> **WHAT YOU WILL DO**: Each line, starting at the one with "Viewport: 720px width, 467px" and running to the end of the data below, is to be set down again exactly, both ends included; leave pictures out.

Start of EXERCISE INPUT

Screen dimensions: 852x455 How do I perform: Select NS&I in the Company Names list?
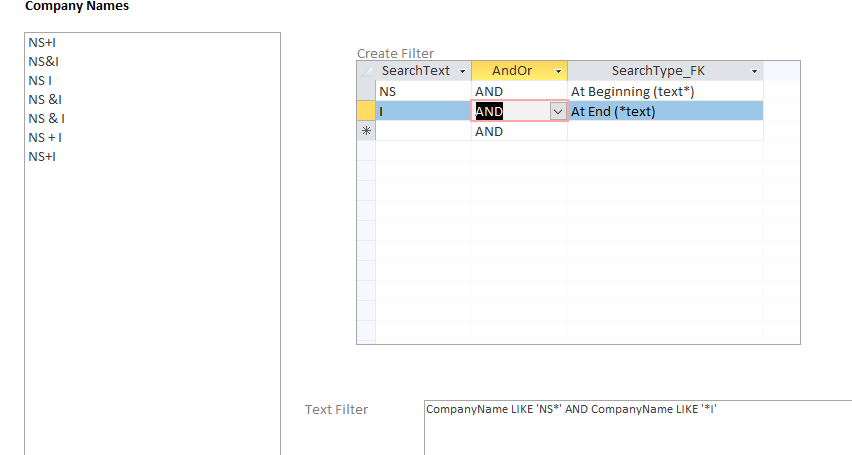point(45,61)
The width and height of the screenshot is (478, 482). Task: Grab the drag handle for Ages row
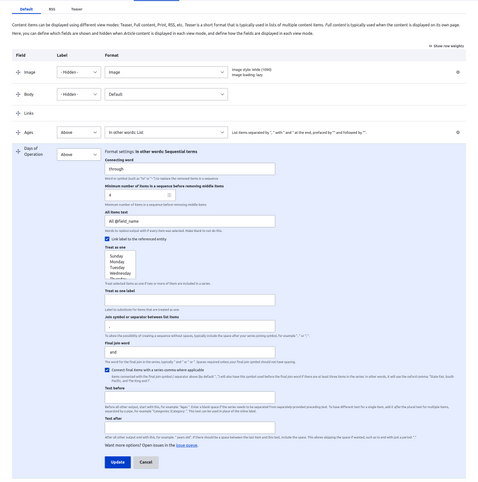(x=18, y=132)
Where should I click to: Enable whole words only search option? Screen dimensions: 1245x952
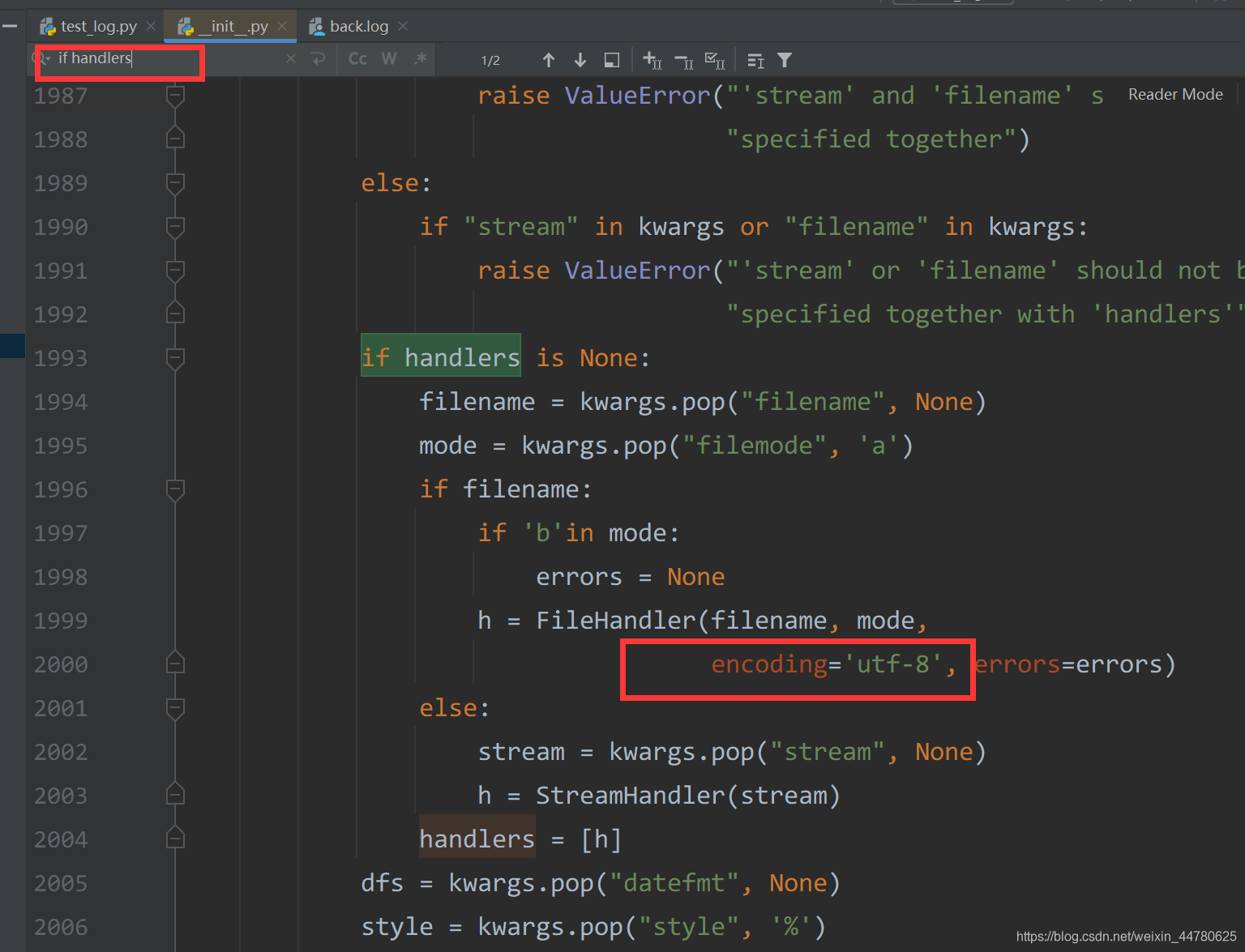(x=388, y=58)
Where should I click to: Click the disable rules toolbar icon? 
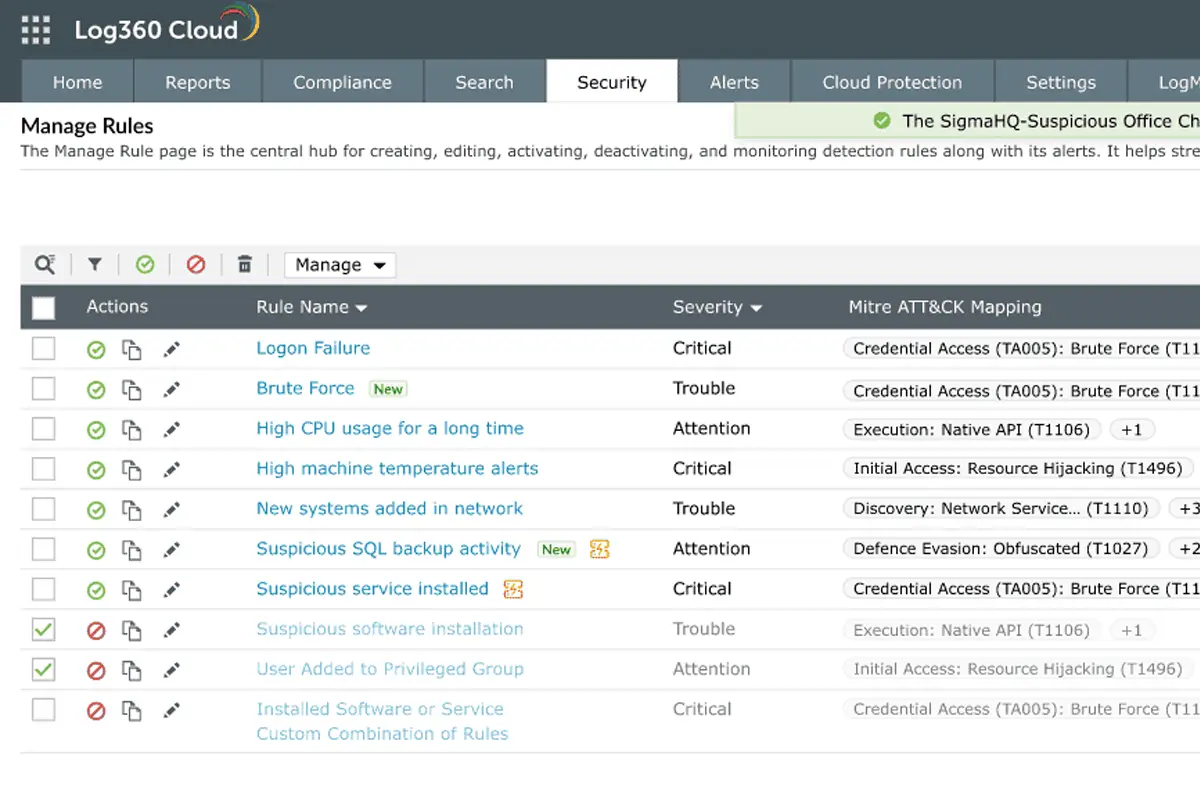tap(196, 264)
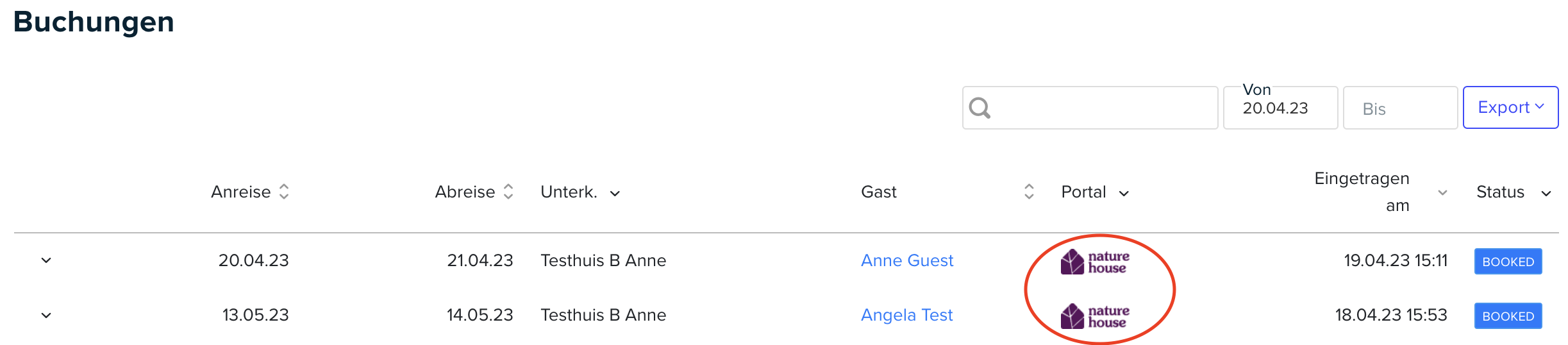This screenshot has height=345, width=1568.
Task: Open the Portal filter dropdown
Action: 1124,194
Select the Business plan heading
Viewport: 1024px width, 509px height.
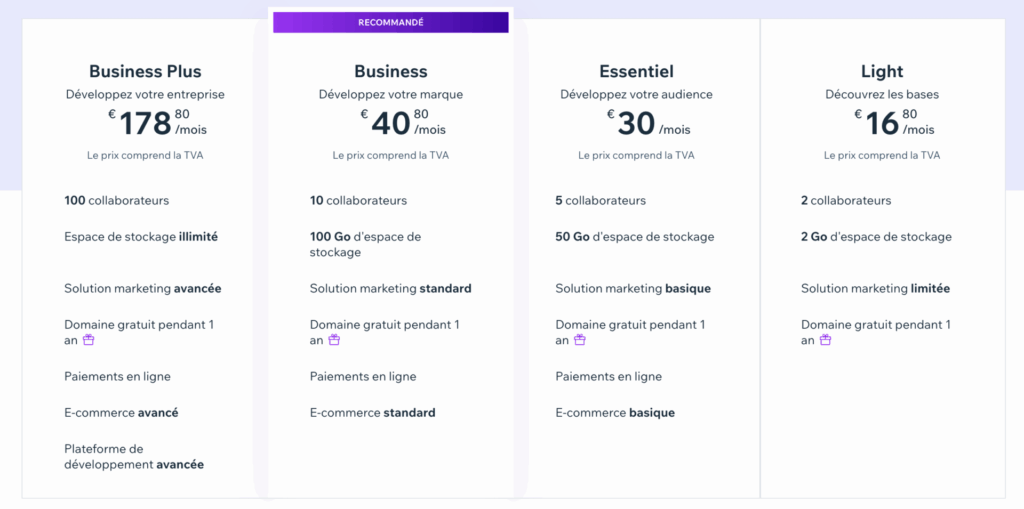(390, 72)
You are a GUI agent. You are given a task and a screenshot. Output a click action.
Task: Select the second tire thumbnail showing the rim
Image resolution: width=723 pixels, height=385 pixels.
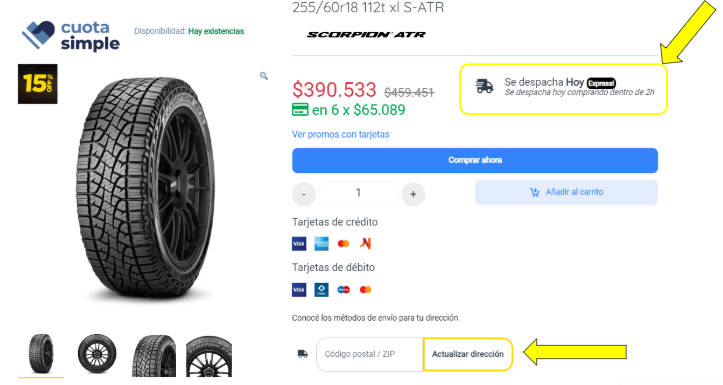click(97, 354)
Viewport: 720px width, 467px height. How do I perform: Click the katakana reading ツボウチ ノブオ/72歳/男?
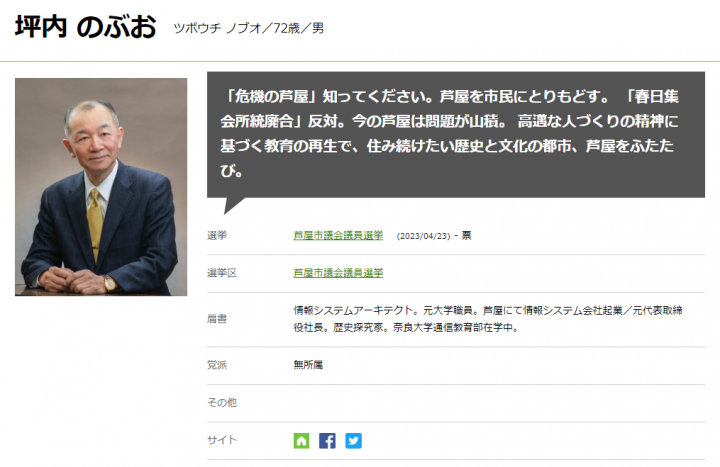coord(248,28)
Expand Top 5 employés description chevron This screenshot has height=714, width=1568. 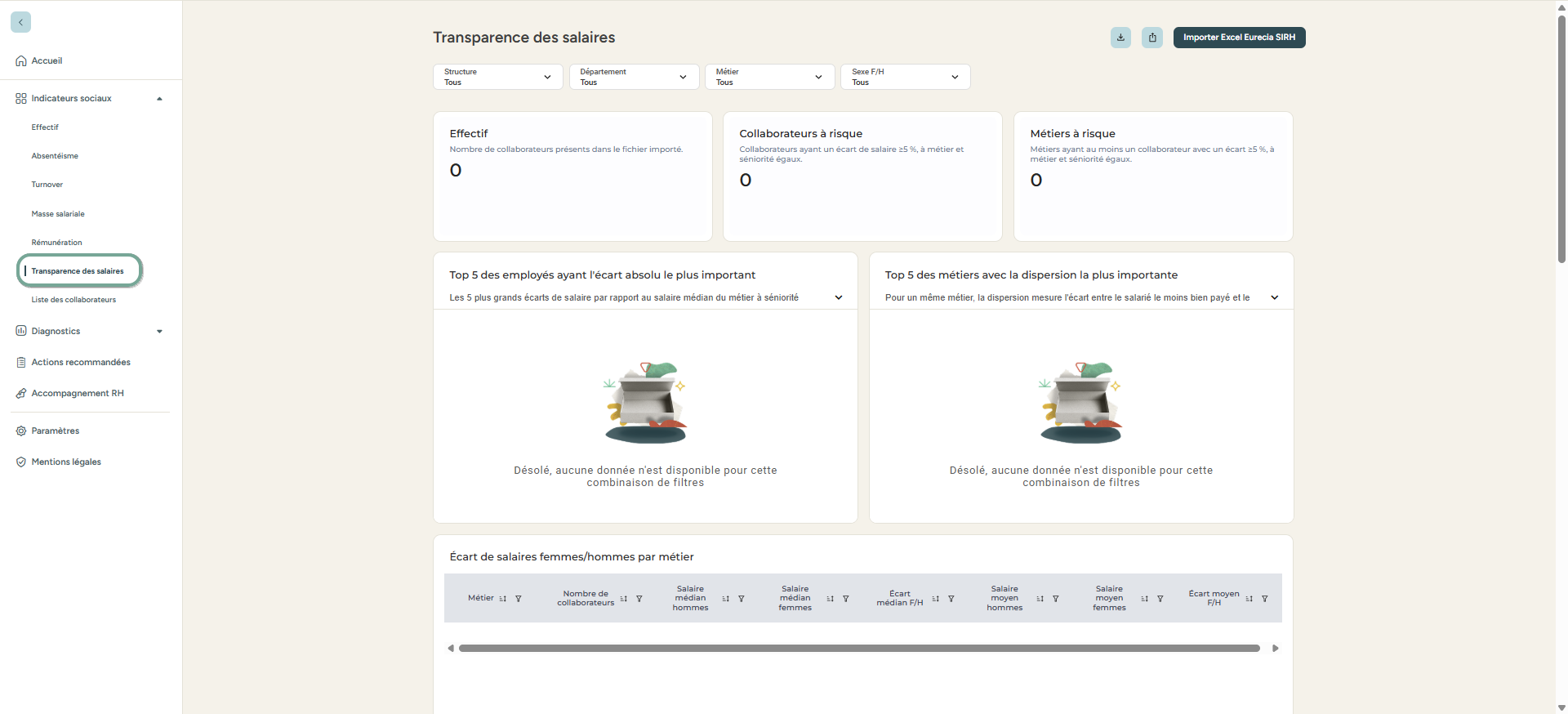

End of EXERCISE INPUT

> **ANSWER SPACE**:
Viewport: 720px width, 467px height. How do I perform: Click the katakana reading ツボウチ ノブオ/72歳/男?
coord(248,28)
Expand Top 5 employés description chevron This screenshot has height=714, width=1568. 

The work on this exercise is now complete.